The Sapienza University of Rome - Faculty of Medicine Rome, October 2011.

Experiments to harness ChatGPT in education are under way in many universities.Credit: Riccardo Venturi/Contrasto/eyevine

Teachers were spooked when ChatGPT was launched a year ago. The artificial-intelligence (AI) chatbot can write lucid, apparently well-researched essays in response to assignment questions, forcing educators around the world to rethink their evaluation methods. A few countries brought back pen-and-paper exams. And some schools are ‘flipping’ the classroom model: students do their assignments at school, after learning about a subject at home.

But after that initial shock, educators have started studying the chatbots’ potential benefits. As we report in a News feature, experiments to harness the use of ChatGPT in education are under way in many schools and universities. There are risks, but some educators think that ChatGPT and other large language models (LLMs) can be powerful learning tools. They could help students by providing a personalized tutoring experience that is available at any time and might be accessible to more students than human tutors would be. Or they could help teachers and students by making information and concepts normally restricted to textbooks much easier to find and digest.

There are still problems to be ironed out. Questions remain about whether LLMs can be made accurate and reliable enough to be trusted as learning assistants. It’s too soon to know what their ultimate effect on education will be, but more institutions need to explore ChatGPT’s advantages and pitfalls, and share what they are learning, or their students might miss out on a valuable tool.

Many students are already using ChatGPT. Within months of its launch, reports surfaced of students using the chatbot to do their homework and essays for them. Teachers were often unimpressed by the quality of the output. Crucially, the chatbot was inventing fictitious references or citations. And although it excelled in some mathematical tests1, it didn’t do as well in others. That’s because ChatGPT has not been trained specifically to solve mathematical problems — rather, it finds plausible words to finish a sentence or respond to a query on the basis of billions of pieces of text it has seen.

In a February preprint, researchers described how, in a benchmark set of relatively simple mathematical problems usually answered by students aged 12–17, ChatGPT answered about half of the questions correctly2. If the problems were more complex — requiring ChatGPT to do four or more additions or subtractions in the same calculation — it was particularly likely to fail.

And the authors of a preprint study published in July found that the mathematical skills of the LLM that underlies ChatGPT might have worsened3. In March 2023, the GPT-4 version of the chatbot correctly differentiated between prime and composite numbers 84% of the time. By June, it did so in only 51% of cases. The study’s authors note that “improving the model’s performance on some tasks, for example with fine-tuning on additional data, can have unexpected side effects on its behavior in other tasks”.

Despite these risks, educators should not avoid using LLMs. Rather, they need to teach students the chatbots’ strengths and weaknesses and support institutions’ efforts to improve the models for education-specific purposes. This could mean building task-specific versions of LLMs that harness their strengths in dialogue and summarization and minimize the risks of a chatbot providing students with inaccurate information or enabling them to cheat.

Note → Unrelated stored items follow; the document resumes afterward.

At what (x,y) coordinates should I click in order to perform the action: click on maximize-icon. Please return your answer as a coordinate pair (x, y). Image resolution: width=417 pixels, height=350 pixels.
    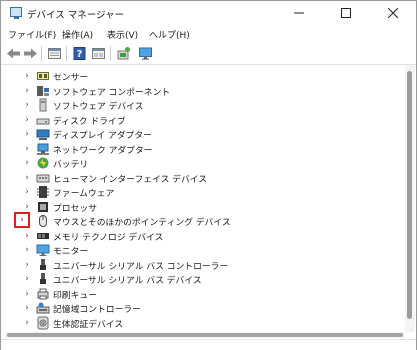
    Looking at the image, I should click on (346, 13).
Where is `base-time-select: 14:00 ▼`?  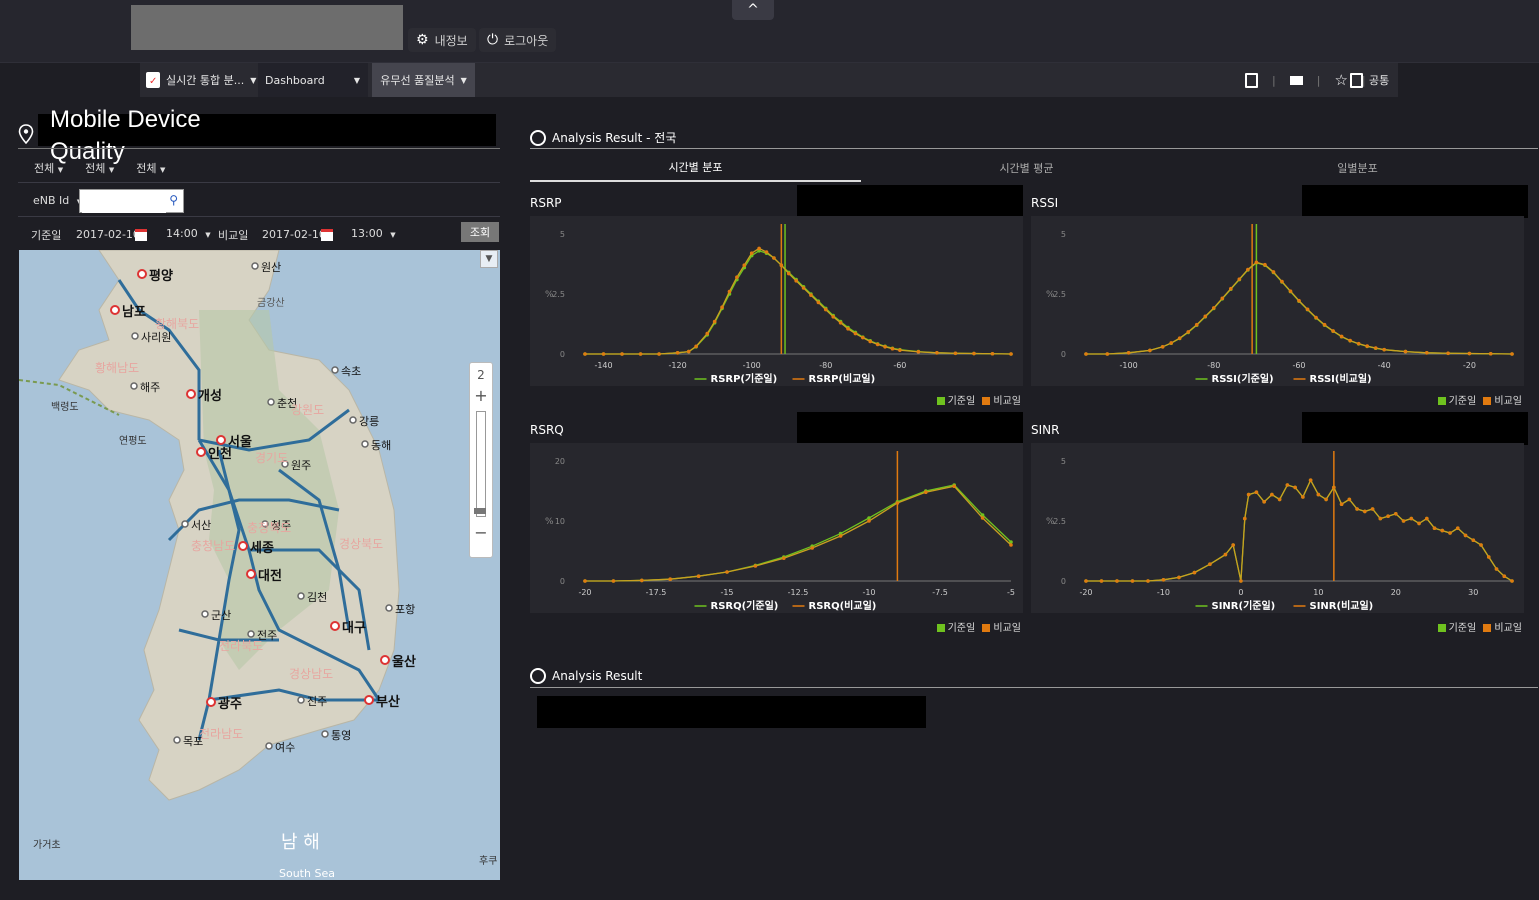 base-time-select: 14:00 ▼ is located at coordinates (188, 234).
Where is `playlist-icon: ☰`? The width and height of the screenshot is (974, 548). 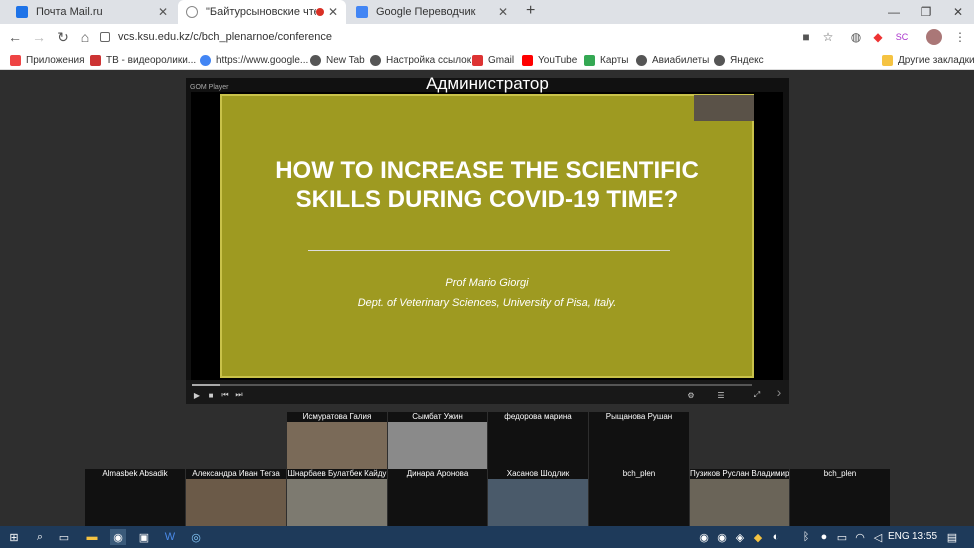
playlist-icon: ☰ is located at coordinates (721, 395).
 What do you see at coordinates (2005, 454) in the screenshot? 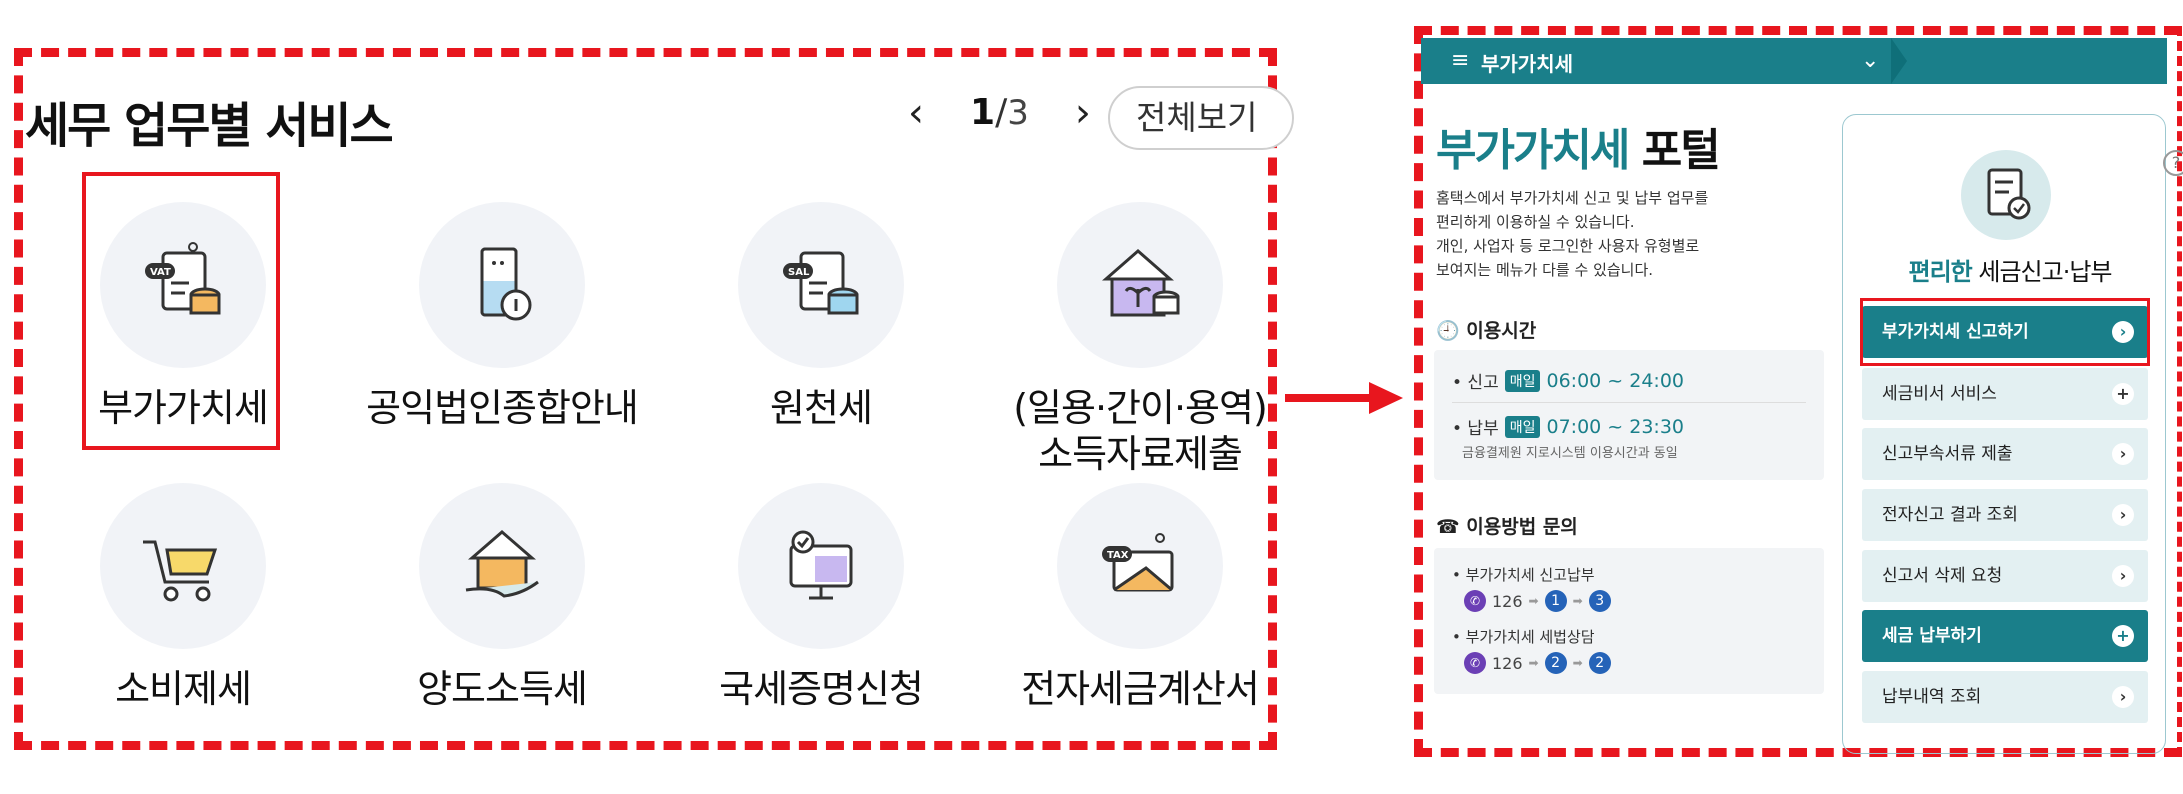
I see `attached-docs-button: 신고부속서류 제출 ›` at bounding box center [2005, 454].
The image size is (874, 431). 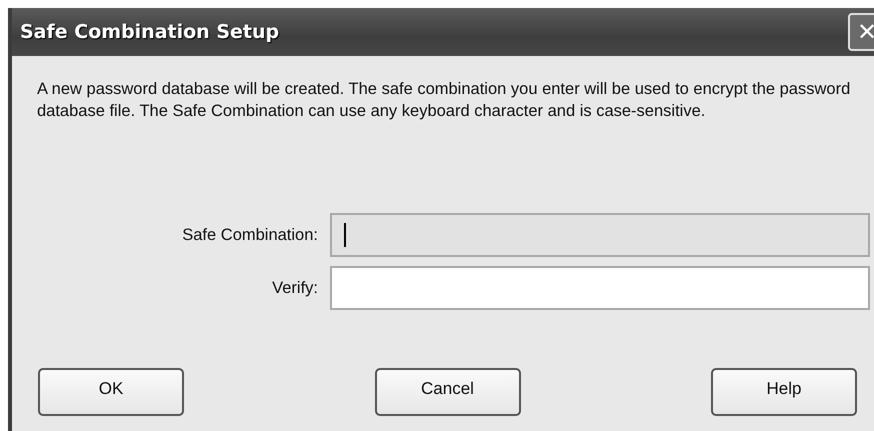 I want to click on text-cursor, so click(x=345, y=235).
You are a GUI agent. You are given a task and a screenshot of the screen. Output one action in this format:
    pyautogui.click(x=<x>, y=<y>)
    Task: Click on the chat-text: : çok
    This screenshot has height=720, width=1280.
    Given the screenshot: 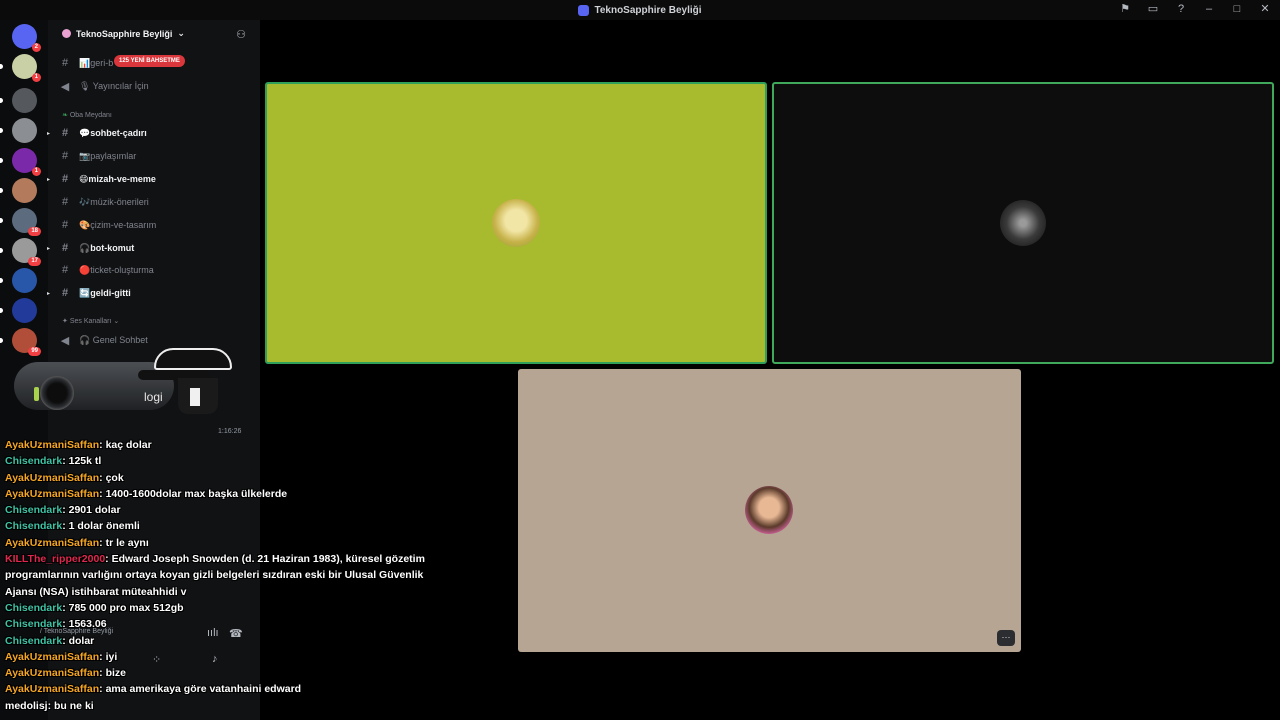 What is the action you would take?
    pyautogui.click(x=112, y=478)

Arizona State University (ASU), for example, is rolling out a platform that enables faculty members to use generative AI models, including GPT-4 and Google’s Bard — another LLM-powered chatbot. The platform uses a technique called retrieval-augmented generation in ASU courses. ChatGPT or Bard are instructed to seek answers to users’ questions in specific data sets, such as scientific papers or lecture notes. This approach not only harnesses the chatbots’ conversational power, but also reduces the chance of errors.

One of the greatest risks is that LLMs might perpetuate or worsen long-standing societal concerns, such as biases and discrimination. For example, when summarizing existing literature, LLMs probably take cues from their training data and give less weight to the viewpoints of people from under-represented groups. ASU says that its platform helps to address such concerns by ensuring that the LLMs provide the sources that they used to generate answers, allowing students to think critically about whose ideas the chatbots present.

Vanderbilt University in Nashville, Tennessee, has an initiative called the Future of Learning and Generative AI. Students who need to use ChatGPT, for courses such as computer science, get access to a paid version. This variant of the chatbot can use other programs to execute computer code, augmenting the bot’s mathematical capabilities.

As understanding of the LLMs’ power and limitations increases, more university-wide initiatives will no doubt emerge. Using LLMs without considering their downsides is counterproductive. For many educational purposes, error-prone tools are unhelpful at best and, at worst, damage students’ ability to learn. But some institutes, such as ASU, are trying to reduce the LLMs’ weaknesses — even aiming to turn those into strengths by, for example, using them to improve students’ critical-thinking skills. Educators must be bold to avoid missing a huge opportunity — and vigilant to ensure that institutions everywhere use LLMs in a way that makes the world better, not worse.